I was walking down 125th St. on a wet, dreary day in NYC when I received a text from an acquaintance about her debut appearance on Nightline. I wasn't in the least bit surprised that the topic of discussion for the trillionth time was unwed black women and them exploring interracial options. I was genuinely happy for her opportunity, but I was so over mainstream media's obsession with who black women do or don't date/marry.
Once again the popularity of our love lives has sky rocketed due to Ralph Richard Banks' latest book, Is Marriage for White People? According to Banks, black women should stop limiting their options to black men. "It's time for black women to stop being held hostage to the deficiencies of black men," Banks says. "They should emancipate themselves and not feel as if they have no option but make the best of this bad situation. Black women have been taking one for the team for a long time." For the record, Banks is married to a black woman.
I really don't care about Banks' hypothesis. After his horrid article, "Why black women are justifiably bitter: The bleak relationship picture for African-American females" on NYDailyNews.com, there is nothing Banks can tell me about relationships.
I am, however, annoyed that black women's singleness has become a spectacle. For starters, this story has been covered ad naseum since 2009. The Washington Post was ahead of the curve with Joy Jones' "Marriage Is for White People" in 2006, hence the inspiration for the title of Banks' book. What's also troublesome is the focus on the so-called dreadful statistic of unwed black women while fewer Americans in general are marrying. Where's all the chatter about white, Asian and Latina single ladies? Anyone who has spent any time around young professional white women would know that they too are frustrated with dating. Yet, unlike Nightline's 2010 "Face Off: Why Can't a Successful Black Woman Find a Man?" special, no white celebrities were called for a panel discussion about the 45% of unmarried white women .
It is beyond problematic that authors, journalists, researchers, social commentators and mainstream media find that black women's singleness is a crisis, and that the solution is to marry white men. Single white women are never told to "date outside their race," "stop being so loyal to white men" or "marry a black man!" Why then would we accept that black women must date, marry and procreate with a white man to solve our relationship woes? I call patriarchy and white privilege. Let's be clear of what's going on here with the media's propaganda.
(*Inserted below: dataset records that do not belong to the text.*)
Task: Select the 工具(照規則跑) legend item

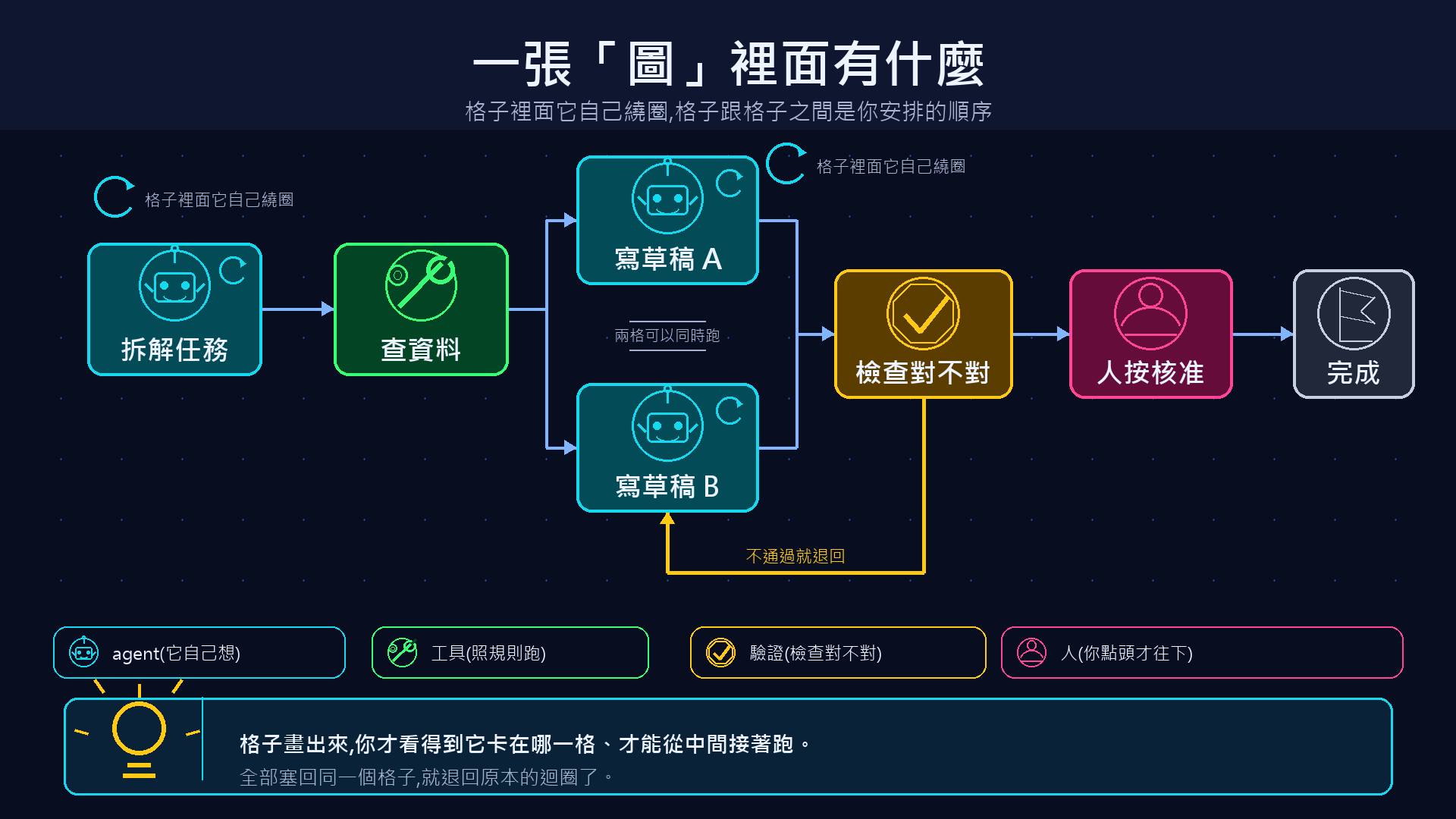Action: (510, 652)
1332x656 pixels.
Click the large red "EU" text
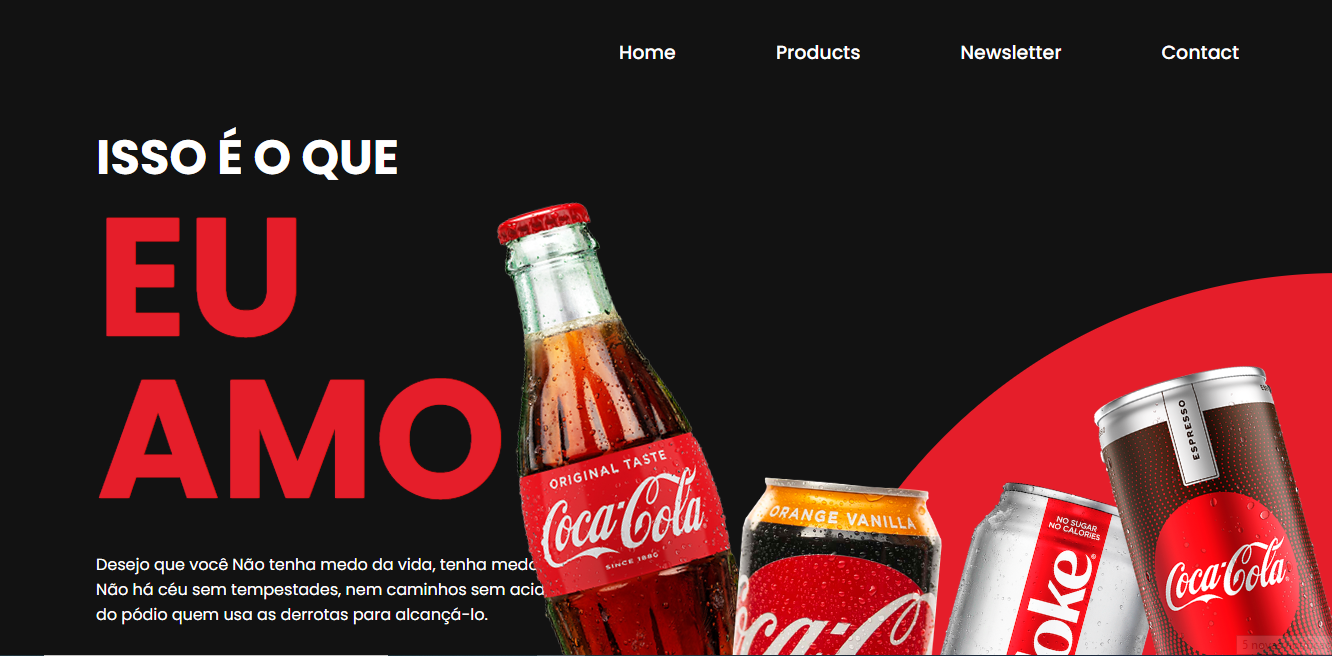pyautogui.click(x=200, y=275)
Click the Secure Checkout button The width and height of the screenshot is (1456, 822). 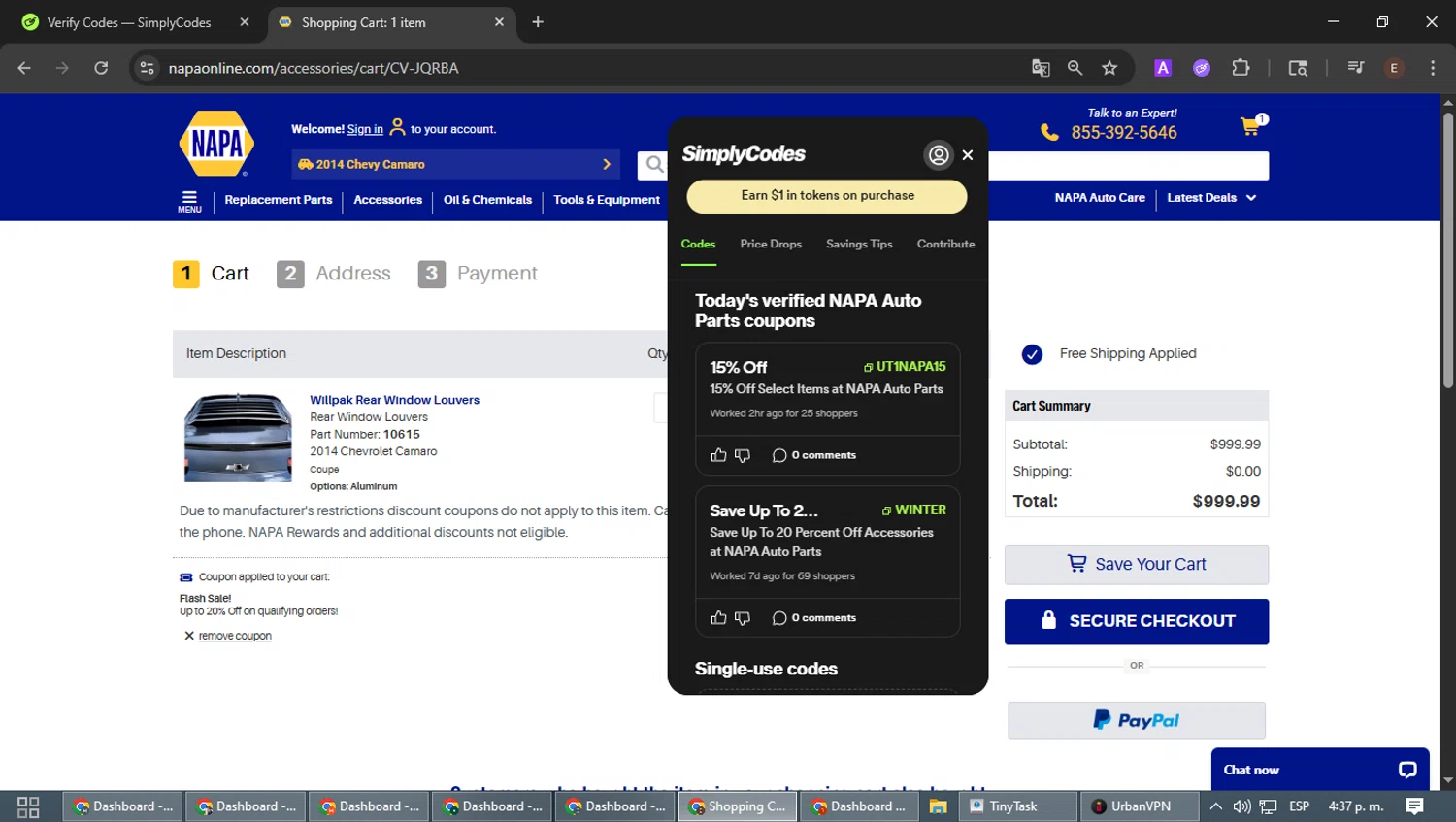(x=1137, y=621)
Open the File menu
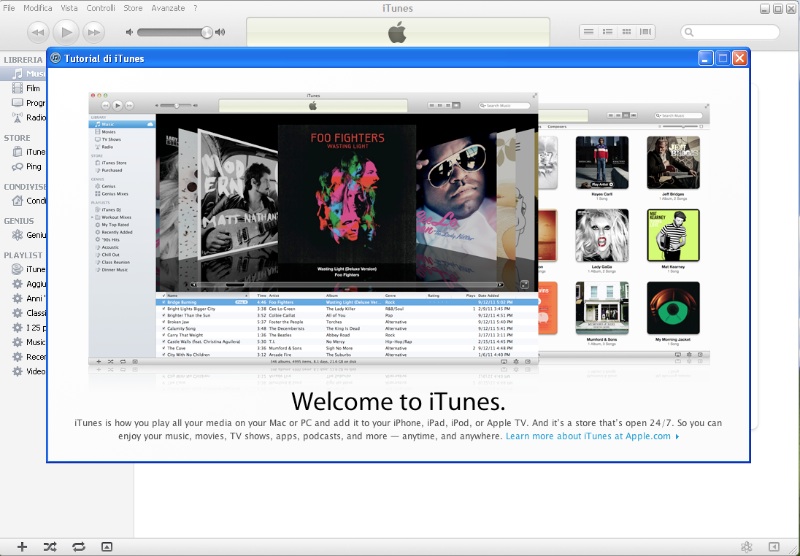Viewport: 800px width, 556px height. [10, 8]
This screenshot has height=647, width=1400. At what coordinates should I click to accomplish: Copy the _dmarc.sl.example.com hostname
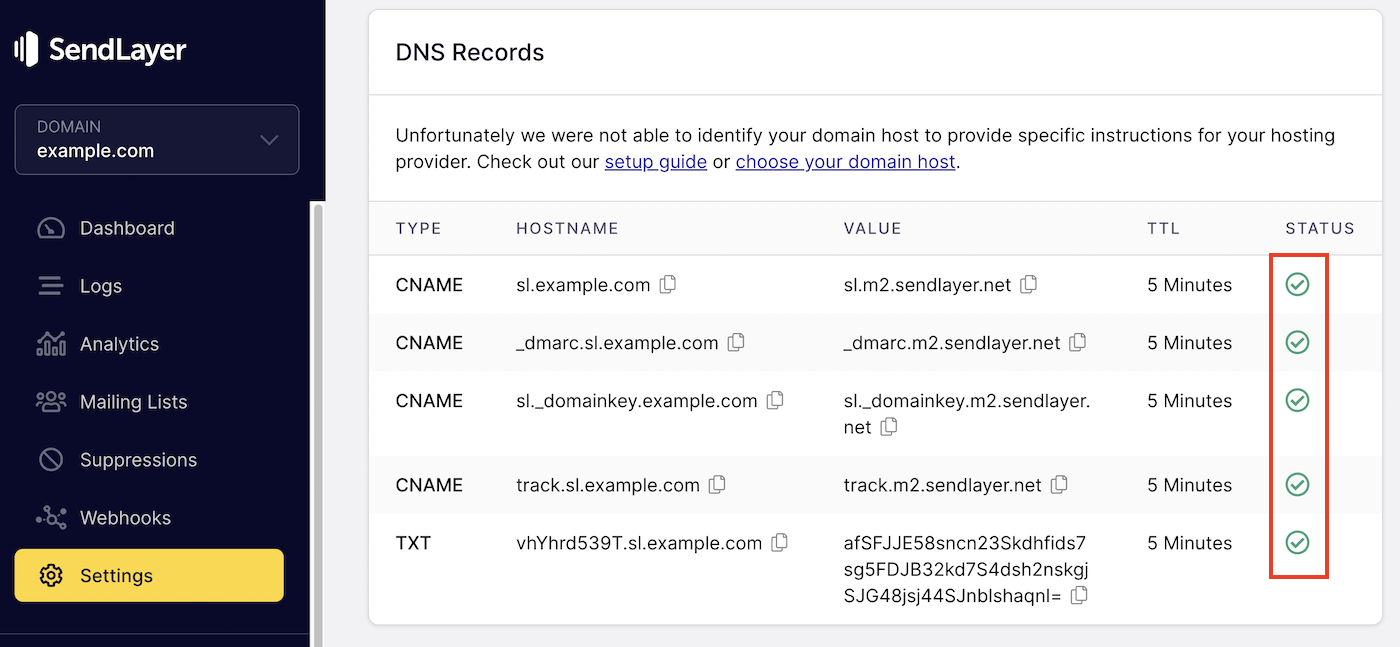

First and foremost, the media is only exhaustively covering this topic because it's popular. Outside of site hits and ratings, the goal is really quite simple and has been happening since the 19th century. The tragic single black woman meme reinforces that black women are unlovable. And why are we unlovable? Because, you know, we're loud, angry, attitudinal, "ghetto" and whores. If we happen to be the educated bunch we're still unlovable, but for a different reason. Educated black women are unlovable because we are emasculating bitches who don't know our place.
I am completely against the narrative around black women's dating life, marriages and wombs from people have no vested interest in black women or black men. The conversation that is being had is both destructive and thoughtless. Black women are fine. We don't need a come to Jesus moment. None of the black women I know (and I know countless highly educated, talented, kind, giving, creative, brilliant black women) need the media or anyone else to tell them who to date. If they want to date white men they do. And if they want to remain loyal to black men, by all means, please fucking let us.
As I changed the channel to watch Evie on Nightline I thought of the tweet a few weeks the Wall Street Journal tweeted: "We're hosting a conversation: should black women marry outside their race? Submit your opinions and questions: http://on.wsj.com/pksh5d." My timeline filled quickly with the fury of women (of all races) retweeting with comments such as: "Again?" "Why?" "Oh god no." And I added, "Please let this topic die a quick death."
I don't know any black women who gain anything from these articles, books and Nightline segments dissecting our "singleness." In fact, the response is always something along the lines of: "I still don't get the fascination with black women and who they marry or if they marry." (Direct quote from a black woman on Twitter).
As Nightline ended its segment featuring Banks and Evie I clutched my pearls when the host said, "Thanks to Lindsey Davis for solving that perplexing problem." Now that the "perplexing problem" of who black women date and marry is quote unquote solved, can we move on? Nothing here to see folks.